Process data with Spark and Hive
    • PDF

    Process data with Spark and Hive

    • PDF

    Article Summary

    Available in VPC

    The following explains how to process and store data using Apache Hadoop, Apache Spark, and Apache Hive provided by Data Forest.

    Data processing with Spark, Hive: examples of using Zeppelin apps

    Zeppelin provides an environment where users can easily create and submit API codes. While various interpreters exist, this guide takes Spark and Hive as examples, which are the most commonly used. By utilizing this example, you can create jobs that save data to HDFS by using the Spark Streaming for the streaming data source on the Data Forest platform and periodically execute the distribution of Hive queries.

    Note
    • For the MovieLens dataset used in this guide, see MovieLens 20M Dataset.
    • It is based on the progress in the Zeppelin notebook created in Data Forest > App.

    Step 1. Create the Zeppelin app

    The following describes how to create the Zeppelin app.

    1. Create the Zeppelin app.
    2. Select ZEPPELIN-0.10.1 for the app type.
      df-use-ex2_2-2_en
    3. Check if the app detail's Status has become Stable.

    Step 2. Process data

    The source data set must be uploaded for data processing. In actual services, you can save the original log data, etc. in HDFS through Kafka, Flume, etc., or in HDFS using Sqoop from RDBMS.
    The following describes how to directly upload the CVS files of the MovieLens dataset to HDFS.

    1. Access the HDFS NameNode UI and click the Utilities > Browse the file system menu.
    2. Go to the /user/${USER} directory.
      df-use-ex2_1-3_ko
    3. Click the [Upload] icon.
    4. Upload the files: rating.csv and movie.csv.
      df-use-ex2_1-4_ko
    Note

    Click Head the file after clicking the file, and then you can see how the data looks like.
    df-use-ex2_1-5_ko

    1. Access Zeppelin app

    The following describes how to access the Zeppelin app.

    1. Access the Zeppelin.

      • Refer to Quick links> Zeppelin of the Zeppelin app for the connection URL
      • For more details on how to use Zeppelin app, see How to use Zeppelin
        df-use-ex2_3-6_en
    2. After clicking [login] in the upper right corner, log in with the account name and password you set when creating the account.
      df-use-ex2_1-7_ko

      df-use-ex2_1-8_ko

    2. Run Spark Job

    1. Click [Notebook] > Create new note to create a new notebook.
      df-use-ex2_note_ko
    2. Set the Dafault Interpreter to Spark and execute the interpreter by adding %spark to the Spark code.
    3. Create a dataframe from the two CSV files with Spark, join the two dataframes and save to HDFS as a Parquet file.

# Data shown

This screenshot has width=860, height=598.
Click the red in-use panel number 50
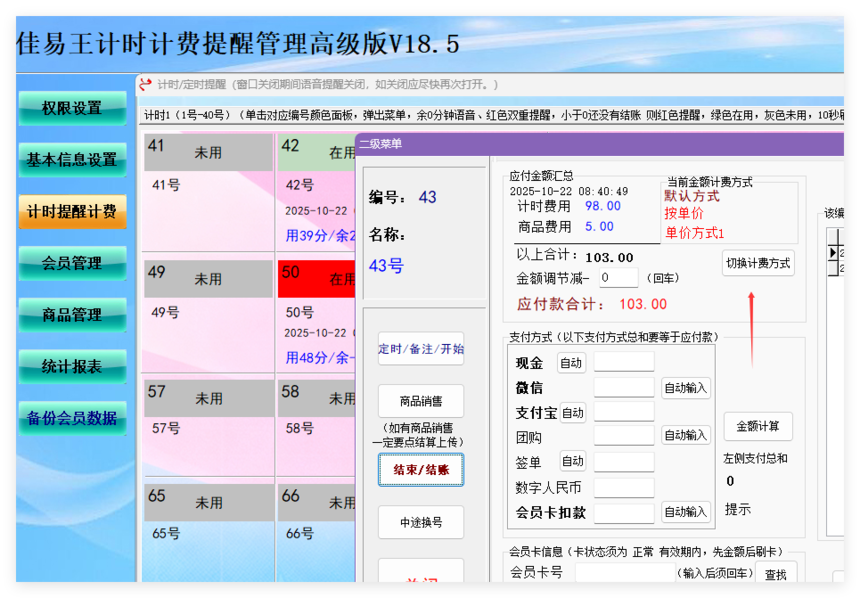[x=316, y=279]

---

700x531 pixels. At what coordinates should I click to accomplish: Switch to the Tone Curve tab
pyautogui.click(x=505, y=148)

# List of tasks
1: List the tools that the Spark and Hive guide names for bringing original data into HDFS.
2: Extend the Spark and Hive guide, picking up right after its final step about saving the joined dataframes to HDFS as a Parquet file.

# Results of the tasks
1: Kafka, Flume, Sqoop

2:
    4. Execute basic transformation tasks such as creating new columns and changing them, rather than using movie.csv and rating.csv as they are.
    • Create dataframe from movie.csv
      df-use-ex2_1-9_ko
    %spark
    import spark.implicits._
    import org.apache.spark.sql.types.StructType
    import org.apache.spark.sql.catalyst.ScalaReflection
    
    case class Movie(movieId: Int,title: String, genres: String)
    val movie_schema = ScalaReflection.schemaFor[Movie].dataType.asInstanceOf[StructType] // Create a schema from case class
    
    val movie_df_temp = spark.read
            .option("header", "true")
            .schema(movie_schema)
            .csv("hdfs://koya/user/example/movie.csv") // This is where we put our sample data. You should change the path. 
    
    import org.apache.spark.sql.functions._
    import org.apache.spark.sql.types.IntegerType
    
    val movie_df = movie_df_temp
                    .select($"movieId", $"title", explode(split($"genres", "\|")).as("genre")) // Explode the column genre as it contains multiple values
                    .withColumn("releasedYear", regexp_extract($"title","\((\\d{4})\)", 1))  // Extract released date (year) from title column
                    .withColumn("releasedYear", $"releasedYear".cast(IntegerType)) // Cast string type to integer
    
    movie_df.createOrReplaceTempView("movie") // Create dataframe temp view 
    spark.sql("select * from movie limit 3").show()"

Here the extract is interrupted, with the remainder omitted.